● **Data section**:
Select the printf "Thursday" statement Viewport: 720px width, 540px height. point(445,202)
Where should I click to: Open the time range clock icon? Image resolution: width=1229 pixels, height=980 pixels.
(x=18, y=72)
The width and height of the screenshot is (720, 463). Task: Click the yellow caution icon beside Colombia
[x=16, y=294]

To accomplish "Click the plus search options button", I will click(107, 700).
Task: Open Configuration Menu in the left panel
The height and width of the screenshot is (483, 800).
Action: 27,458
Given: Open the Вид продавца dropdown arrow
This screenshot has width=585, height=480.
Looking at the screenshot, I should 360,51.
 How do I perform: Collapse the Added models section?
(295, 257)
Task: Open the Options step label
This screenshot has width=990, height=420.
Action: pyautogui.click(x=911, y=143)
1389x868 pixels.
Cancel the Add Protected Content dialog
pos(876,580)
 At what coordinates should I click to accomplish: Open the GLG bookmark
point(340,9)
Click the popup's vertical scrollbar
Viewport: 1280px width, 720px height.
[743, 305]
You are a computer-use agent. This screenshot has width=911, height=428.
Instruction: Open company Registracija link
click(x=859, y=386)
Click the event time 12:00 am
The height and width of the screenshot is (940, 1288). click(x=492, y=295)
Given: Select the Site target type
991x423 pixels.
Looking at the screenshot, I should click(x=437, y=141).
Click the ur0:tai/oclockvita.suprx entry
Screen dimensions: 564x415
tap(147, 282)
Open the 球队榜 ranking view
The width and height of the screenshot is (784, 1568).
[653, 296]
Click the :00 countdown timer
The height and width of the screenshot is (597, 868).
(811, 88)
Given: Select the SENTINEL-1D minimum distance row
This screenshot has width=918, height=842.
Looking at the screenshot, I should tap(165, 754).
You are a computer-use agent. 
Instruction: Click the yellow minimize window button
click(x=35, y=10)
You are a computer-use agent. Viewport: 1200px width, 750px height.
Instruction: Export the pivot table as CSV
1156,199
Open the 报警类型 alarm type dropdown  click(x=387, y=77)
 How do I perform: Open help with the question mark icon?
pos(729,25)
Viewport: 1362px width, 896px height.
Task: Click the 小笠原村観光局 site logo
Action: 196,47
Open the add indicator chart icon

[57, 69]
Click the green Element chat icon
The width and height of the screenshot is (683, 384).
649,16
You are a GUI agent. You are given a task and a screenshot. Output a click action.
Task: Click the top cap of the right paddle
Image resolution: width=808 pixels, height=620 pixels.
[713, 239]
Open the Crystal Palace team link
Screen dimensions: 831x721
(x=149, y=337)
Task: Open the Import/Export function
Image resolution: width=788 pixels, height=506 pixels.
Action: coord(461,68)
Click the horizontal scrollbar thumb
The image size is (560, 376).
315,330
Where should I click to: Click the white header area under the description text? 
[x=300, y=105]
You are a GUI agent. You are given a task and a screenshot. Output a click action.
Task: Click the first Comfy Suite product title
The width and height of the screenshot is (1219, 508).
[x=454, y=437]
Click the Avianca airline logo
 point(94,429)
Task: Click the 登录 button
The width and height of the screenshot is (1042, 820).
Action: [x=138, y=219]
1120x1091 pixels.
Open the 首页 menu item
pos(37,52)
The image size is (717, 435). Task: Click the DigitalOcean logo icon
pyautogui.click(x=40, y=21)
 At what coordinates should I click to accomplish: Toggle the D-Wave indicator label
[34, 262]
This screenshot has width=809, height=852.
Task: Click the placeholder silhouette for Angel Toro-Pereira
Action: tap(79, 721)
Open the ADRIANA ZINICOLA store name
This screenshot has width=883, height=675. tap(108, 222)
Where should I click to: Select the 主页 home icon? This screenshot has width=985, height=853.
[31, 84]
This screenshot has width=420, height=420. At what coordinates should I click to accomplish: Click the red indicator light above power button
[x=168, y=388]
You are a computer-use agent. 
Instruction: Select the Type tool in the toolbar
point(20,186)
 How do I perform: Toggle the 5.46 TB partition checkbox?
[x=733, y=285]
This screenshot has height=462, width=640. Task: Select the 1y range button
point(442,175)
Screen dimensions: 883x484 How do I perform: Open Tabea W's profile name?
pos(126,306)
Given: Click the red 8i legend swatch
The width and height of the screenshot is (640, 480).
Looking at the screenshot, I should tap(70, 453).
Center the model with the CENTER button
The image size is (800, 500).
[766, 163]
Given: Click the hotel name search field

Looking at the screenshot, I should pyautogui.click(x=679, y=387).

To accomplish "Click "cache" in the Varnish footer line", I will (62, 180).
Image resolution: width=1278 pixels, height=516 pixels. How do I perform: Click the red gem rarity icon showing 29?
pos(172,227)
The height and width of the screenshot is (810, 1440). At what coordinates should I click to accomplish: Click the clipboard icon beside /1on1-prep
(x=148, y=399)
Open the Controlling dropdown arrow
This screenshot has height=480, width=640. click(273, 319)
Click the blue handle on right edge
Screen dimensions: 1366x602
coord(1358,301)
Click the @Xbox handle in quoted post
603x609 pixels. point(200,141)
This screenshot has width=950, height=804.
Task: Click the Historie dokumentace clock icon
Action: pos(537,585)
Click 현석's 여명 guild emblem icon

● **Task description**: Restate each line of the records above without any deviation.

● **Exercise solution**:
Select the printf "Thursday" statement Viewport: 720px width, 540px height. point(445,202)
Where should I click to: Open the time range clock icon? Image resolution: width=1229 pixels, height=980 pixels.
(x=18, y=72)
The width and height of the screenshot is (720, 463). Task: Click the yellow caution icon beside Colombia
[x=16, y=294]

To accomplish "Click the plus search options button", I will click(107, 700).
Task: Open Configuration Menu in the left panel
The height and width of the screenshot is (483, 800).
Action: 27,458
Given: Open the Вид продавца dropdown arrow
This screenshot has width=585, height=480.
Looking at the screenshot, I should 360,51.
 How do I perform: Collapse the Added models section?
(295, 257)
Task: Open the Options step label
This screenshot has width=990, height=420.
Action: pyautogui.click(x=911, y=143)
1389x868 pixels.
Cancel the Add Protected Content dialog
pos(876,580)
 At what coordinates should I click to accomplish: Open the GLG bookmark
point(340,9)
Click the popup's vertical scrollbar
Viewport: 1280px width, 720px height.
[743, 305]
You are a computer-use agent. This screenshot has width=911, height=428.
Instruction: Open company Registracija link
click(x=859, y=386)
Click the event time 12:00 am
The height and width of the screenshot is (940, 1288). click(x=492, y=295)
Given: Select the Site target type
991x423 pixels.
Looking at the screenshot, I should click(x=437, y=141).
Click the ur0:tai/oclockvita.suprx entry
Screen dimensions: 564x415
tap(147, 282)
Open the 球队榜 ranking view
The width and height of the screenshot is (784, 1568).
[653, 296]
Click the :00 countdown timer
The height and width of the screenshot is (597, 868).
(811, 88)
Given: Select the SENTINEL-1D minimum distance row
This screenshot has width=918, height=842.
Looking at the screenshot, I should tap(165, 754).
You are a computer-use agent. 
Instruction: Click the yellow minimize window button
click(x=35, y=10)
You are a computer-use agent. Viewport: 1200px width, 750px height.
Instruction: Export the pivot table as CSV
1156,199
Open the 报警类型 alarm type dropdown  click(x=387, y=77)
 How do I perform: Open help with the question mark icon?
pos(729,25)
Viewport: 1362px width, 896px height.
Task: Click the 小笠原村観光局 site logo
Action: 196,47
Open the add indicator chart icon

[57, 69]
Click the green Element chat icon
The width and height of the screenshot is (683, 384).
649,16
You are a GUI agent. You are given a task and a screenshot. Output a click action.
Task: Click the top cap of the right paddle
Image resolution: width=808 pixels, height=620 pixels.
[713, 239]
Open the Crystal Palace team link
Screen dimensions: 831x721
(x=149, y=337)
Task: Open the Import/Export function
Image resolution: width=788 pixels, height=506 pixels.
Action: coord(461,68)
Click the horizontal scrollbar thumb
The image size is (560, 376).
315,330
Where should I click to: Click the white header area under the description text? 
[x=300, y=105]
You are a GUI agent. You are given a task and a screenshot. Output a click action.
Task: Click the first Comfy Suite product title
The width and height of the screenshot is (1219, 508).
[x=454, y=437]
Click the Avianca airline logo
 point(94,429)
Task: Click the 登录 button
The width and height of the screenshot is (1042, 820).
Action: [x=138, y=219]
1120x1091 pixels.
Open the 首页 menu item
pos(37,52)
The image size is (717, 435). Task: Click the DigitalOcean logo icon
pyautogui.click(x=40, y=21)
 At what coordinates should I click to accomplish: Toggle the D-Wave indicator label
[34, 262]
This screenshot has width=809, height=852.
Task: Click the placeholder silhouette for Angel Toro-Pereira
Action: tap(79, 721)
Open the ADRIANA ZINICOLA store name
This screenshot has width=883, height=675. tap(108, 222)
Where should I click to: Select the 主页 home icon? This screenshot has width=985, height=853.
[31, 84]
This screenshot has width=420, height=420. At what coordinates should I click to accomplish: Click the red indicator light above power button
[x=168, y=388]
You are a computer-use agent. 
Instruction: Select the Type tool in the toolbar
point(20,186)
 How do I perform: Toggle the 5.46 TB partition checkbox?
[x=733, y=285]
This screenshot has height=462, width=640. Task: Select the 1y range button
point(442,175)
Screen dimensions: 883x484 How do I perform: Open Tabea W's profile name?
pos(126,306)
Given: Click the red 8i legend swatch
The width and height of the screenshot is (640, 480).
Looking at the screenshot, I should tap(70, 453).
Center the model with the CENTER button
The image size is (800, 500).
[766, 163]
Given: Click the hotel name search field

Looking at the screenshot, I should pyautogui.click(x=679, y=387).

To accomplish "Click "cache" in the Varnish footer line", I will (62, 180).
Image resolution: width=1278 pixels, height=516 pixels. How do I perform: Click the red gem rarity icon showing 29?
pos(172,227)
The height and width of the screenshot is (810, 1440). At what coordinates should I click to accomplish: Click the clipboard icon beside /1on1-prep
(x=148, y=399)
Open the Controlling dropdown arrow
This screenshot has height=480, width=640. click(273, 319)
Click the blue handle on right edge
Screen dimensions: 1366x602
coord(1358,301)
Click the @Xbox handle in quoted post
603x609 pixels. point(200,141)
This screenshot has width=950, height=804.
Task: Click the Historie dokumentace clock icon
Action: pos(537,585)
Click 현석's 여명 guild emblem icon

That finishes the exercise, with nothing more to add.